Football-Revolution oder Scherbenhaufen?

Damals, vor 30 Jahren, nannten sie es den „Urknall“. Es war ein mächtiges Getöse, als die World League of American Football an den Start ging. In Frankfurt erlebte man bei den Spielen des Profiklubs Galaxy im damaligen Waldstadion eine dröhnende Show, wie man sie nie zuvor bei einem deutschen Sportereignis gesehen hatte. Doch das von der National Football League (NFL) aus den Vereinigten Staaten finanzierte Projekt, das später als NFL Europe an den Start ging, schrieb massiv rote Zahlen und wurde 2007 aufgelöst.

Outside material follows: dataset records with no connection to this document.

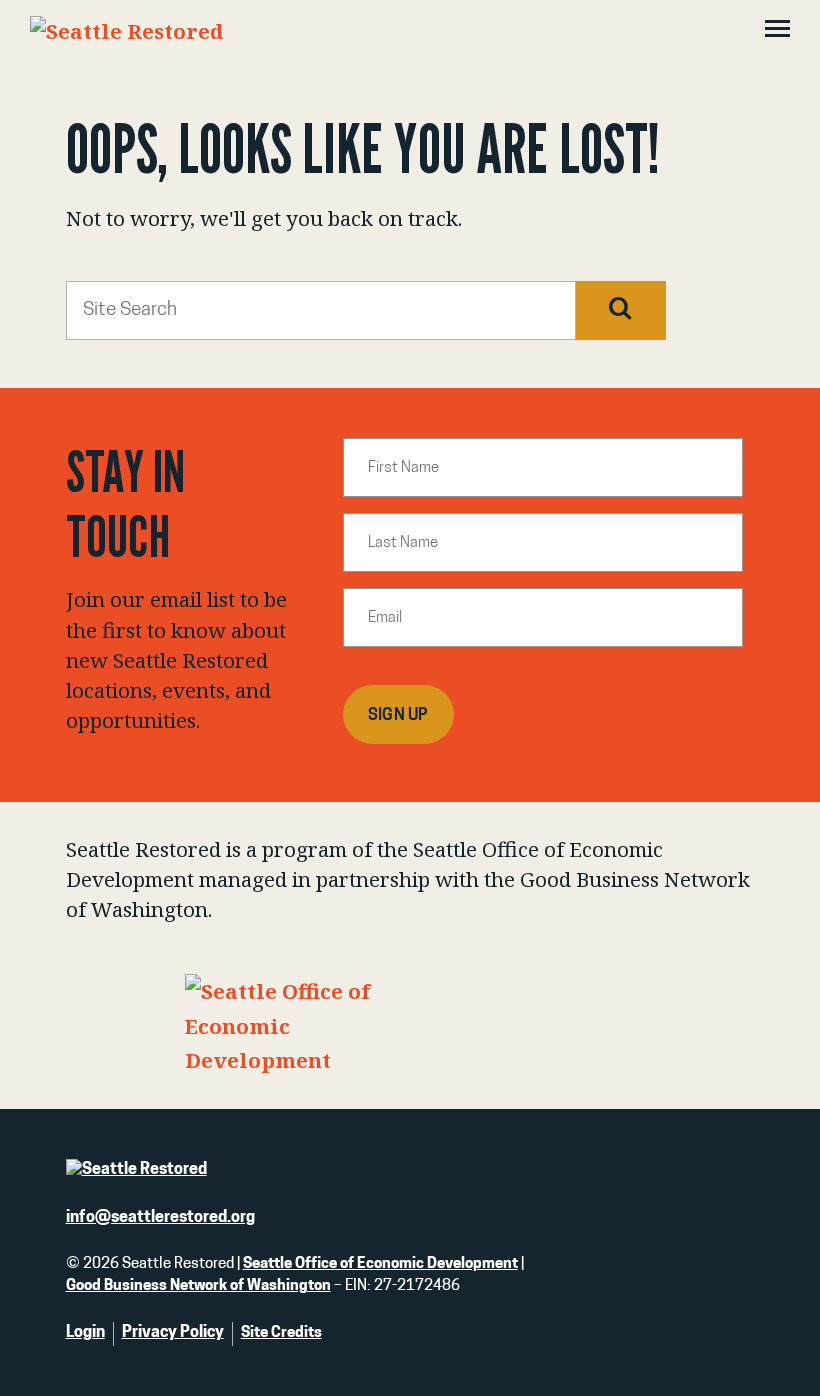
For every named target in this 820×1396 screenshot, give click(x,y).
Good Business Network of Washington (198, 1286)
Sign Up (398, 716)
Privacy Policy (173, 1333)
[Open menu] (777, 31)
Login (85, 1333)
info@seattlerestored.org (160, 1218)
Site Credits (281, 1333)
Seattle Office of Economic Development (380, 1264)
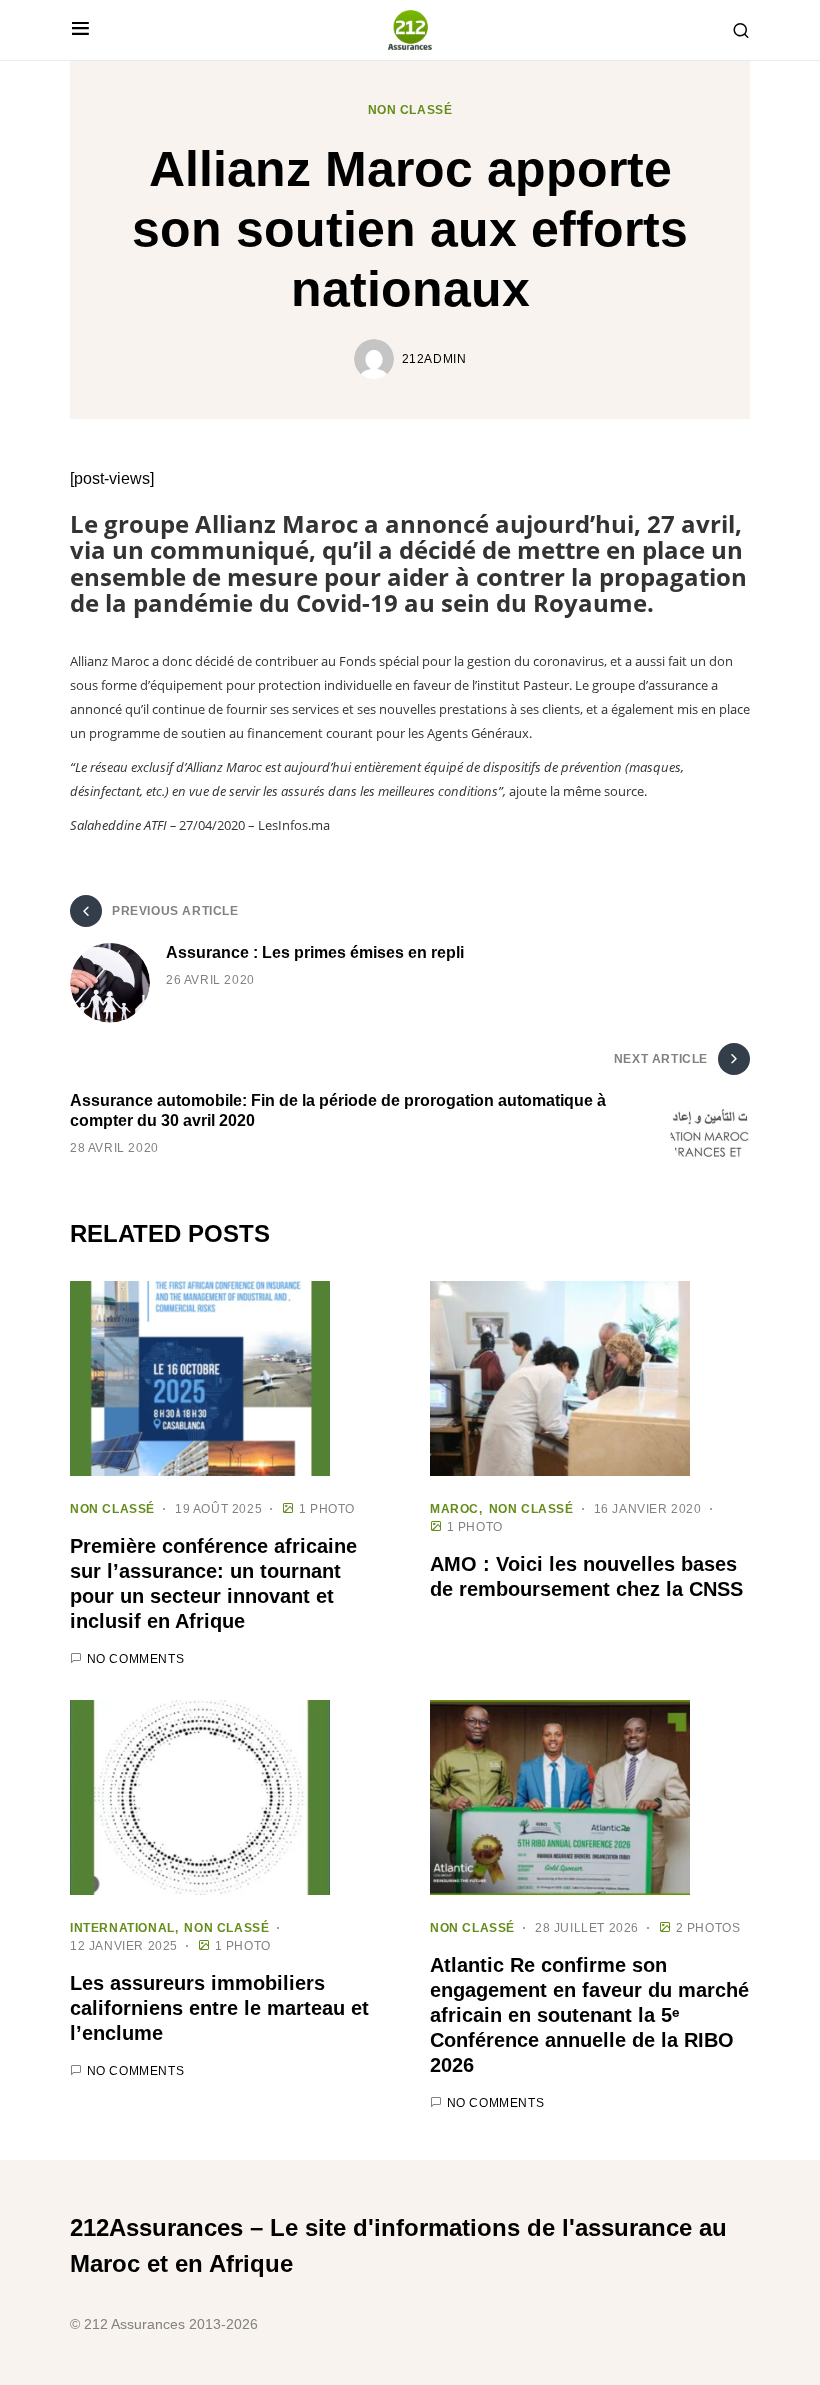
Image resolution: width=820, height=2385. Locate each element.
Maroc (454, 1509)
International (122, 1928)
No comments (136, 1659)
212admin (434, 359)
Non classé (410, 110)
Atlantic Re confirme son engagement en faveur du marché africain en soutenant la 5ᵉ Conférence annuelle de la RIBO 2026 (589, 2015)
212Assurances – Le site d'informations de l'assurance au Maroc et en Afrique (398, 2245)
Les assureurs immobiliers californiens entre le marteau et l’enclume (219, 2008)
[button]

Nun geht wieder eine Liga international an den Start: die European League of Football (ELF). Ende Juni sollen acht Teams, davon sechs in Deutschland, ihre ersten Partien bestreiten und in einer weitestgehend nach NFL-Regeln spielenden und nach deren Vorbild als Franchise-System aufgebauten Liga den amerikanischen Nationalsport in Europa auf ein neues Level heben.

Nähe zur NFL Europe

Fünf Teamnamen signalisieren die Nähe zur damaligen NFL Europe: Frankfurt Galaxy, Berlin Thunder, Cologne Centurions, Hamburg Sea Devils, Barcelona Dragons. Hinzu kommen die Leipzig Kings, die Stuttgart Scorpions und die Panthers Wroclaw aus Breslau in Polen. Anders als in der NFL Europe, in der fast nur Amerikaner spielten, sollen es in der ELF vor allem einheimische Spieler sein. Die Zahl der Profis aus dem Mutterland dieses Sports ist auf vier pro Team beschränkt. Diese sind noch keine Profimannschaften, sondern treten laut Liga unter „professionalisierten“ Bedingungen an.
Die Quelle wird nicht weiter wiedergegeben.